■ Stored records:
------

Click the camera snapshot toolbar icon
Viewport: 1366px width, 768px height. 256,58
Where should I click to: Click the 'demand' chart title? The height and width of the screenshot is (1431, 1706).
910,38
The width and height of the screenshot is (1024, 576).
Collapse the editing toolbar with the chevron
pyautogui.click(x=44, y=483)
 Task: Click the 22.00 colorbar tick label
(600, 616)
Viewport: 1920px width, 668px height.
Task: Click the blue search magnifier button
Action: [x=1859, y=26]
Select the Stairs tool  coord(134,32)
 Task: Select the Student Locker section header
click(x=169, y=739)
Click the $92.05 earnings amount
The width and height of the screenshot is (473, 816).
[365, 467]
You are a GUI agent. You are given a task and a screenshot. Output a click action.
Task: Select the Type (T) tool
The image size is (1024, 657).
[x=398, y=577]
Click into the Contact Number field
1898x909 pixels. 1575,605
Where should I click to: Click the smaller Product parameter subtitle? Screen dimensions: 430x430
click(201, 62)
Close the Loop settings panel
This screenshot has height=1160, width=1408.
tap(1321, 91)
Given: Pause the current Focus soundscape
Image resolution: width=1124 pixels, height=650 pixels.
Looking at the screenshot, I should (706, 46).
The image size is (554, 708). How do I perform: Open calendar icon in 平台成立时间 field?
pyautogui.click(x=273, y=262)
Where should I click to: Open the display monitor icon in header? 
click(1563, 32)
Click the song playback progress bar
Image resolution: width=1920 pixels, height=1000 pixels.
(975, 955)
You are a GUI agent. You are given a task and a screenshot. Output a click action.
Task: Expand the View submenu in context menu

------

■ What to produce: Please transcribe all of the entries precisely.

■ Solved problem:
Click the camera snapshot toolbar icon
Viewport: 1366px width, 768px height. 256,58
Where should I click to: Click the 'demand' chart title? The height and width of the screenshot is (1431, 1706).
910,38
The width and height of the screenshot is (1024, 576).
Collapse the editing toolbar with the chevron
pyautogui.click(x=44, y=483)
 Task: Click the 22.00 colorbar tick label
(600, 616)
Viewport: 1920px width, 668px height.
Task: Click the blue search magnifier button
Action: [x=1859, y=26]
Select the Stairs tool  coord(134,32)
 Task: Select the Student Locker section header
click(x=169, y=739)
Click the $92.05 earnings amount
The width and height of the screenshot is (473, 816).
[365, 467]
You are a GUI agent. You are given a task and a screenshot. Output a click action.
Task: Select the Type (T) tool
The image size is (1024, 657).
[x=398, y=577]
Click into the Contact Number field
1898x909 pixels. 1575,605
Where should I click to: Click the smaller Product parameter subtitle? Screen dimensions: 430x430
click(201, 62)
Close the Loop settings panel
This screenshot has height=1160, width=1408.
tap(1321, 91)
Given: Pause the current Focus soundscape
Image resolution: width=1124 pixels, height=650 pixels.
Looking at the screenshot, I should (706, 46).
The image size is (554, 708). How do I perform: Open calendar icon in 平台成立时间 field?
pyautogui.click(x=273, y=262)
Where should I click to: Open the display monitor icon in header? 
click(1563, 32)
Click the song playback progress bar
Image resolution: width=1920 pixels, height=1000 pixels.
(975, 955)
You are a GUI agent. You are given a task and a screenshot. Output a click action.
Task: Expand the View submenu in context menu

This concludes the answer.